“Cook has an afternoon out each week, and certainly every homemaker should be able to join a club or participate in some pleasure that takes her away as often as this. Surely the preparation of the evening meal need not prevent your having an ‘afternoon off,’ if you will do a little intelligent planning and prepare as much as possible in the morning.”
Yes, in the early 1920′s, it was not uncommon for a family to have a cook, and/or a maid, as an employee to help around the house.
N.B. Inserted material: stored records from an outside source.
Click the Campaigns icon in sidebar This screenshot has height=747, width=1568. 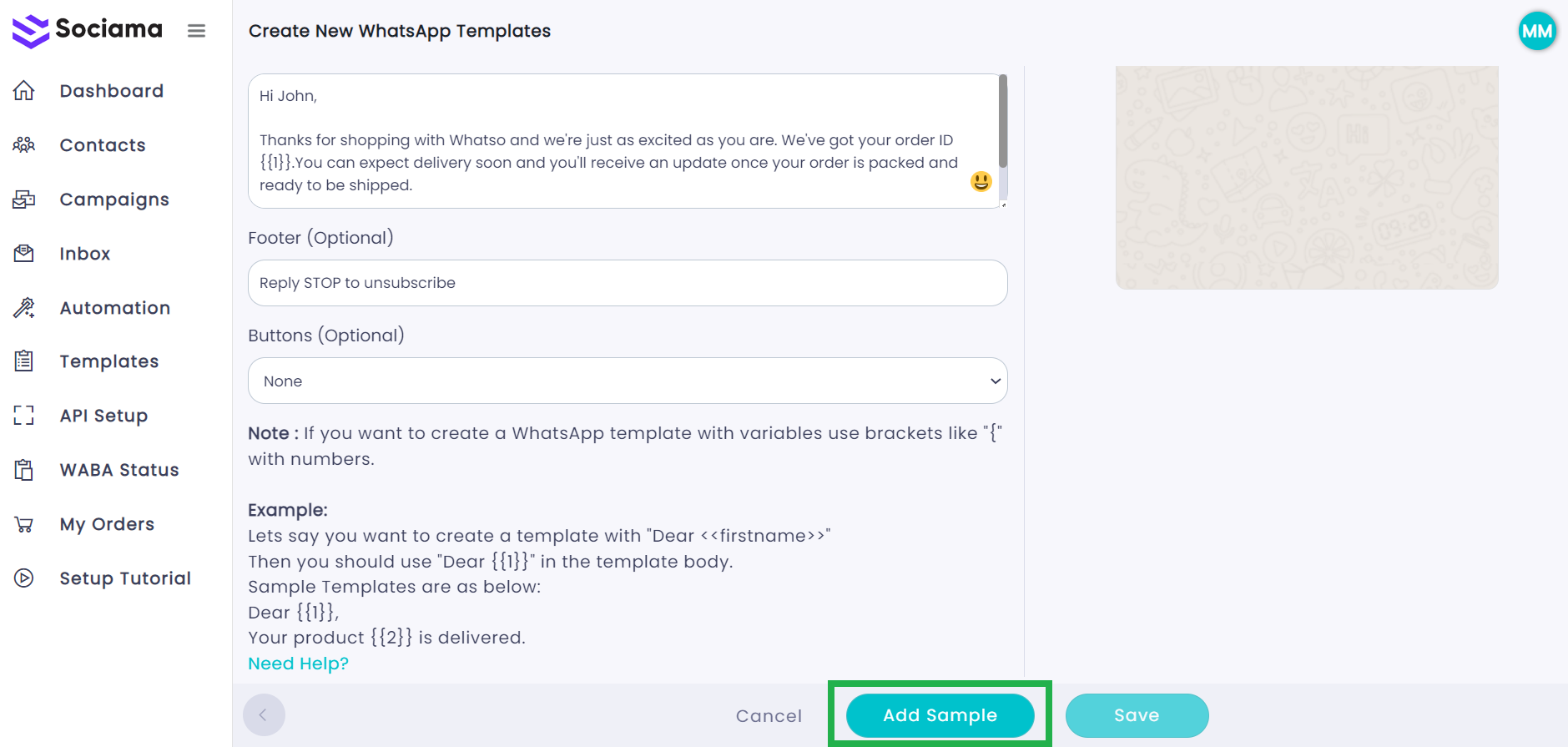coord(24,199)
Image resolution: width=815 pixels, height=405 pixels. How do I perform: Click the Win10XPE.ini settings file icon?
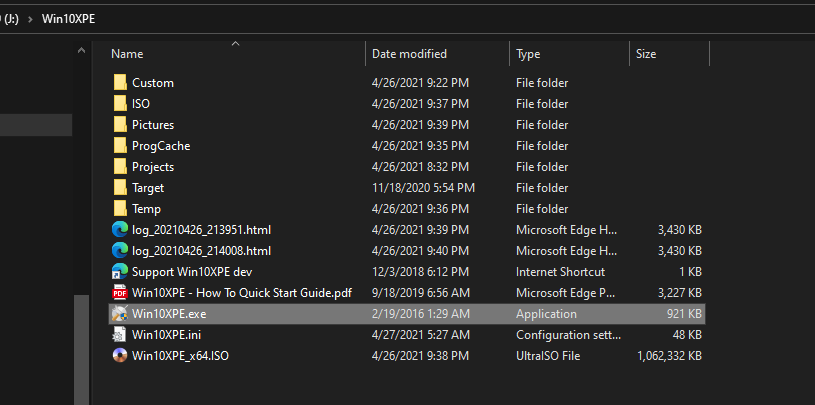(120, 335)
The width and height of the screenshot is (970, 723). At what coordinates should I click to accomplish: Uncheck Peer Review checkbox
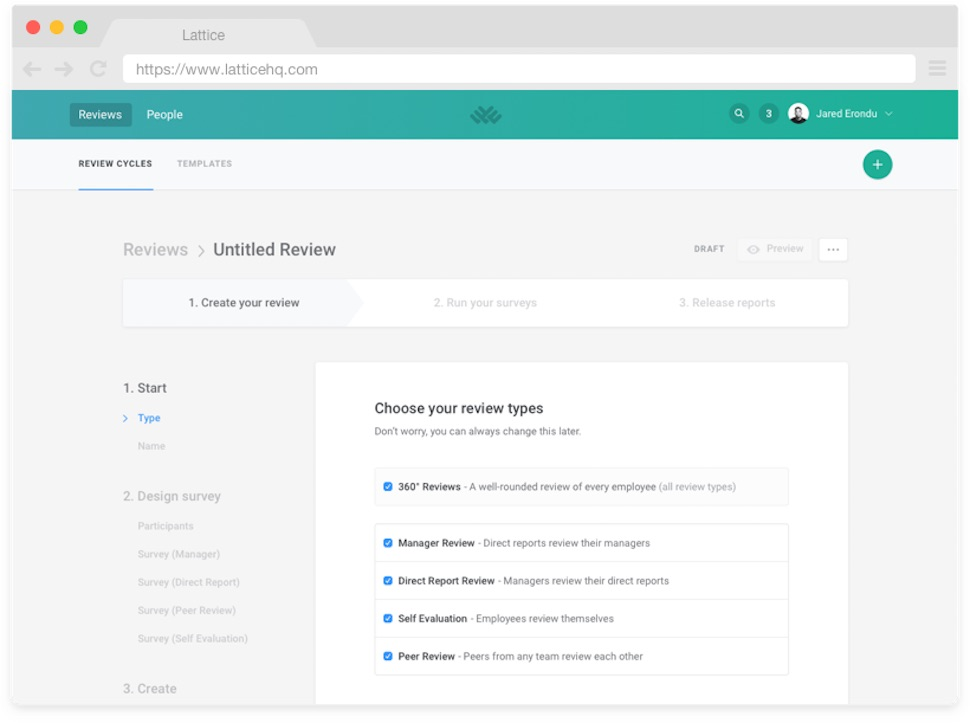[x=388, y=656]
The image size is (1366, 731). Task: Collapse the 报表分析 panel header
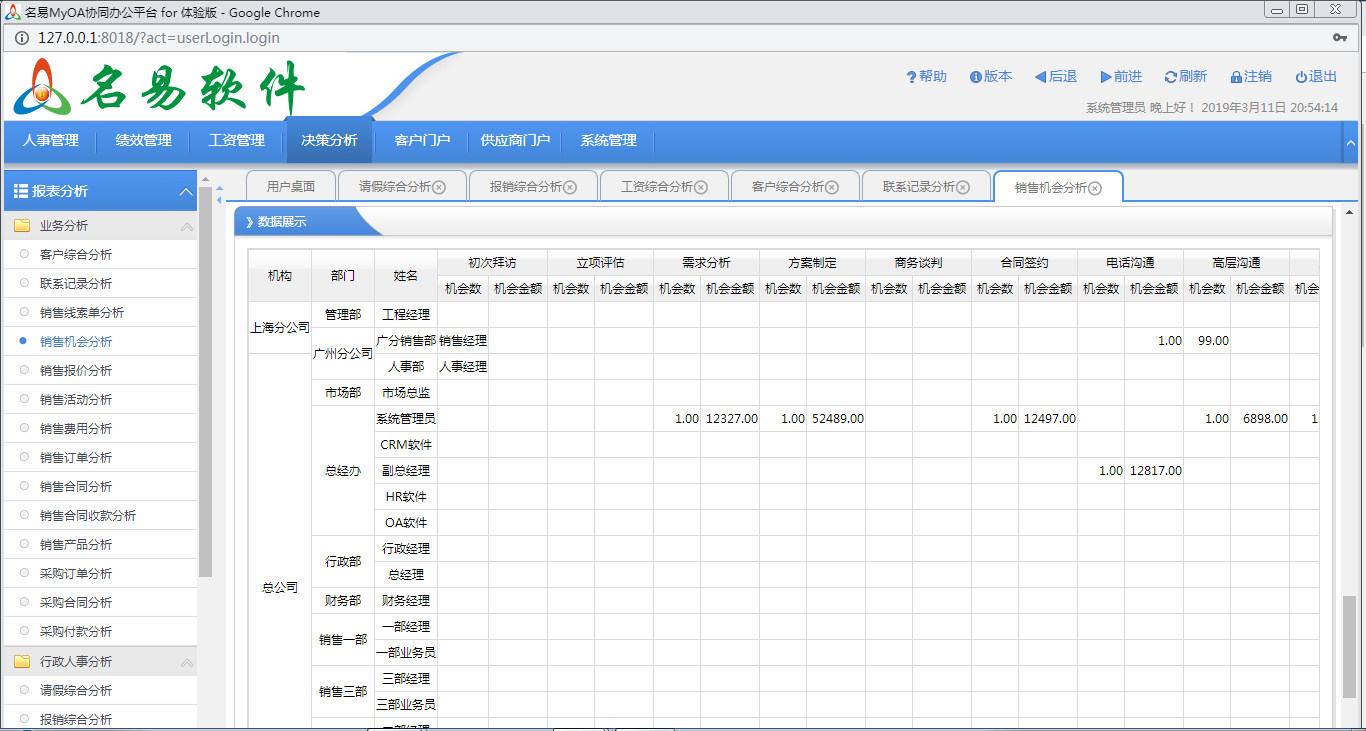pyautogui.click(x=185, y=192)
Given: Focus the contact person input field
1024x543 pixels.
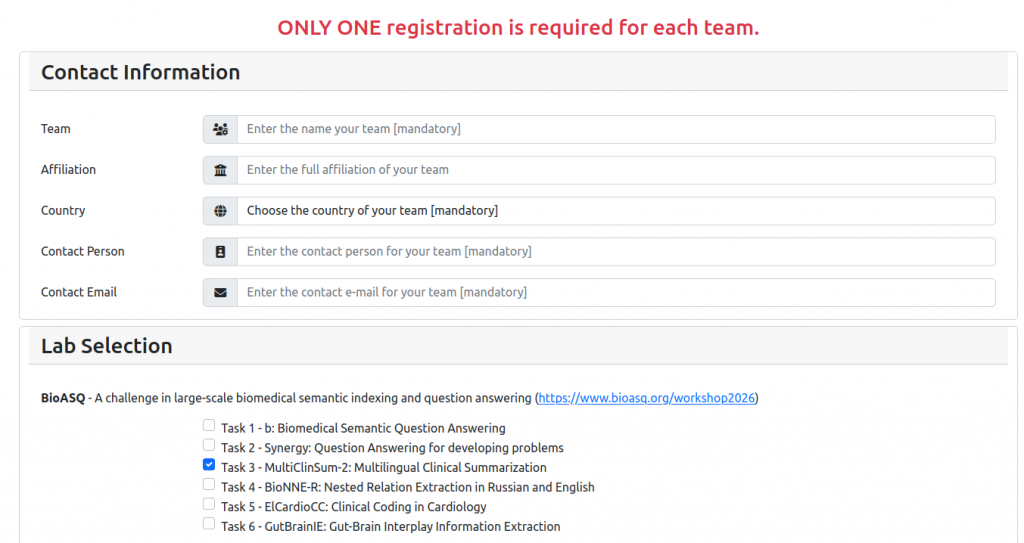Looking at the screenshot, I should pyautogui.click(x=615, y=252).
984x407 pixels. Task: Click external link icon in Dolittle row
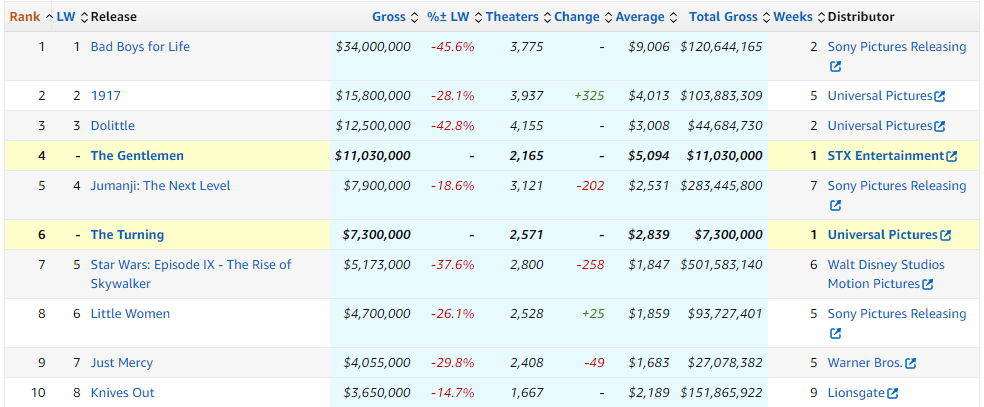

The menu from this February 1923 issue of the Women’s Home Companion magazine features a menu with your choice of three “30 minute meals”. Where today these fast meals are usually needed in order to put a quick dinner on the table after either a day full of work and commuting, or taking care of the children and house on one’s own, (or even simply preferring not to spend too much time in the kitchen), 90-odd years ago the recipes were being offered as a way for the housewife to deal with having no household help to assist with the cooking on one day a week.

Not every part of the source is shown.